* [Exercise requirements]
From the line that contains "Task: Click the Note column sort arrows" to the last line of the entries, write each line out exactly; include both ends and nothing else.

* [Source data]
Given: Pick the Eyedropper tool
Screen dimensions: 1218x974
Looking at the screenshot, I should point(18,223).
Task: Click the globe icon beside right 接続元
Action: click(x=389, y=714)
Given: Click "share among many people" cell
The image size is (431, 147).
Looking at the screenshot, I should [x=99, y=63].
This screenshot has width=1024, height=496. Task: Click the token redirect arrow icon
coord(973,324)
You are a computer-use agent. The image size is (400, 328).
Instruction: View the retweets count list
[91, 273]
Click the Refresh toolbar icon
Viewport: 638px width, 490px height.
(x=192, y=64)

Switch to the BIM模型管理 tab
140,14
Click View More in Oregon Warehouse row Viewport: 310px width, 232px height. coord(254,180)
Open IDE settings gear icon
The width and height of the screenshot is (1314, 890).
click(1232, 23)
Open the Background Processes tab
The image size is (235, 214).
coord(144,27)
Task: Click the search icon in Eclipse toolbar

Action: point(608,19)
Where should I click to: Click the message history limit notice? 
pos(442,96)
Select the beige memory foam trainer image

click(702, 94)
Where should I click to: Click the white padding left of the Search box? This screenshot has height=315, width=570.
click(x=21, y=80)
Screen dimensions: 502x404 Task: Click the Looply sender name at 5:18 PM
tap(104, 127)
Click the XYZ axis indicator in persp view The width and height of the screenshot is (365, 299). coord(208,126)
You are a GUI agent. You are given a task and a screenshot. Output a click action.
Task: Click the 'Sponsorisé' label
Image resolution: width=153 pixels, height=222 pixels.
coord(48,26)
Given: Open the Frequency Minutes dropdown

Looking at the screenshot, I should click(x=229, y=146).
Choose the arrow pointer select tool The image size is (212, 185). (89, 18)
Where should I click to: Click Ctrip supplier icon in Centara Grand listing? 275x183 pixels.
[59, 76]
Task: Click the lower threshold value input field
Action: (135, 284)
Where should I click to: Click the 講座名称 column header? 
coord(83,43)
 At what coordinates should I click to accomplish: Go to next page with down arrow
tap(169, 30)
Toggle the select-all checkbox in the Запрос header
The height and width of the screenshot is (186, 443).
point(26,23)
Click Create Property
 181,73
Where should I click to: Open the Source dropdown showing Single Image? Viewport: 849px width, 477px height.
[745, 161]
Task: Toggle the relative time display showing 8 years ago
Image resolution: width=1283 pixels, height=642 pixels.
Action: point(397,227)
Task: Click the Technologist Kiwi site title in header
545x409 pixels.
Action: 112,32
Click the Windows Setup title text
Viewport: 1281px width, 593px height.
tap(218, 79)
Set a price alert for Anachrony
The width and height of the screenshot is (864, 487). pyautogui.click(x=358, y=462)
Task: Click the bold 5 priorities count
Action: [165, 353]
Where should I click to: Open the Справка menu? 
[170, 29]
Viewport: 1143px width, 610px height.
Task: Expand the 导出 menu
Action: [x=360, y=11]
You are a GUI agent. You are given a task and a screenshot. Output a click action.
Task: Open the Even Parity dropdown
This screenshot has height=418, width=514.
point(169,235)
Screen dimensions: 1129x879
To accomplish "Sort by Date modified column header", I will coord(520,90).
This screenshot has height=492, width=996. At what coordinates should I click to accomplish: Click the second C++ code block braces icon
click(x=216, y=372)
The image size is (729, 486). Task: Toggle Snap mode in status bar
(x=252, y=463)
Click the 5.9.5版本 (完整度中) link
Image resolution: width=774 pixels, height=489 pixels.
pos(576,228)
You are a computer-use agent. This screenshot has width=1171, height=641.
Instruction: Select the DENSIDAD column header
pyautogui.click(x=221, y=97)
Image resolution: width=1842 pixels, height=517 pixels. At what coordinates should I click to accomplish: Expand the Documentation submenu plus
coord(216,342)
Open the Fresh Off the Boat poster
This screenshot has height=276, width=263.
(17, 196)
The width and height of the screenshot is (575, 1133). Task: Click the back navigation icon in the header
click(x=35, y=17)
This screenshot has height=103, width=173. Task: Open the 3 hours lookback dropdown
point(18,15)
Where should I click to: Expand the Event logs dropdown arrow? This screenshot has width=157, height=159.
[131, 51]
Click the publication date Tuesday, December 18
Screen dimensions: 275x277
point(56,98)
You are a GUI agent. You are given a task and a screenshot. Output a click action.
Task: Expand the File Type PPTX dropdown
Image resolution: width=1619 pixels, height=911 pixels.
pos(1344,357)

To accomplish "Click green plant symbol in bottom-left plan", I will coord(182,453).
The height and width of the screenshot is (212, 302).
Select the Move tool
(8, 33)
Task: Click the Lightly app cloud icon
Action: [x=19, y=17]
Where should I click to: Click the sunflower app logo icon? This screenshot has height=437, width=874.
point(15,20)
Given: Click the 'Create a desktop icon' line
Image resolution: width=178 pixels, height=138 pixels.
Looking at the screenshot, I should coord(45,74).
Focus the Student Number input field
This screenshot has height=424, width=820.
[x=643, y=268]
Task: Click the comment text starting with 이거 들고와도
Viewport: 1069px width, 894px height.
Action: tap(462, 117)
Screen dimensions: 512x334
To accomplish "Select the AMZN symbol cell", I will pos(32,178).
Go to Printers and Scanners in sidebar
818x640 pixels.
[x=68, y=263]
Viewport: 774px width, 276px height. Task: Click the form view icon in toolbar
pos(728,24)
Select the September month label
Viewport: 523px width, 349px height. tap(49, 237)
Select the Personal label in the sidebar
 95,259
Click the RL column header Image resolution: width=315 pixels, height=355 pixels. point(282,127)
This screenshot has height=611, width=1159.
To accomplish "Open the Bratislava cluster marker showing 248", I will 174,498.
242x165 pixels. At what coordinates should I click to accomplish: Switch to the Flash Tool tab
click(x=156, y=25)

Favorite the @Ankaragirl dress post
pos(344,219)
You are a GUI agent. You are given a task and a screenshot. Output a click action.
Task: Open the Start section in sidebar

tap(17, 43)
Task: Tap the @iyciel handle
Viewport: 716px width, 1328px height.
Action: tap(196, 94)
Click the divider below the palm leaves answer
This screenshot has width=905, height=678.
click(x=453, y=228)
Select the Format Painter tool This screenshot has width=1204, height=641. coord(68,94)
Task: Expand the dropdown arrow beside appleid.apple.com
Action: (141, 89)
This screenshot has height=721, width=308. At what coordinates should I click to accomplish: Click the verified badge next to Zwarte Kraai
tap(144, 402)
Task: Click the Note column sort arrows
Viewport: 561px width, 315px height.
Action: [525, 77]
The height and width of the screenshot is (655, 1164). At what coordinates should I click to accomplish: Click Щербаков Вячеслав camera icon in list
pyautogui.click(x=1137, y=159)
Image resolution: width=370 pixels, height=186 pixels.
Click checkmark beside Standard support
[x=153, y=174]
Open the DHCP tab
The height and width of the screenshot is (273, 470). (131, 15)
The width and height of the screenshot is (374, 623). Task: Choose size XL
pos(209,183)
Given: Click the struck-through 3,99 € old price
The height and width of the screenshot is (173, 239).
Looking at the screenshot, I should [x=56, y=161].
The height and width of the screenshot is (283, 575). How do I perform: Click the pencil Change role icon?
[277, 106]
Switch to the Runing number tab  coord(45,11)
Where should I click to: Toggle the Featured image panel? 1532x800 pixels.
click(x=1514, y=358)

* [Reply to the task]
Task: Click the Note column sort arrows
Viewport: 561px width, 315px height.
Action: [525, 77]
The height and width of the screenshot is (655, 1164). At what coordinates should I click to accomplish: Click Щербаков Вячеслав camera icon in list
pyautogui.click(x=1137, y=159)
Image resolution: width=370 pixels, height=186 pixels.
Click checkmark beside Standard support
[x=153, y=174]
Open the DHCP tab
The height and width of the screenshot is (273, 470). (131, 15)
The width and height of the screenshot is (374, 623). Task: Choose size XL
pos(209,183)
Given: Click the struck-through 3,99 € old price
The height and width of the screenshot is (173, 239).
Looking at the screenshot, I should [x=56, y=161].
The height and width of the screenshot is (283, 575). How do I perform: Click the pencil Change role icon?
[277, 106]
Switch to the Runing number tab  coord(45,11)
Where should I click to: Toggle the Featured image panel? 1532x800 pixels.
click(x=1514, y=358)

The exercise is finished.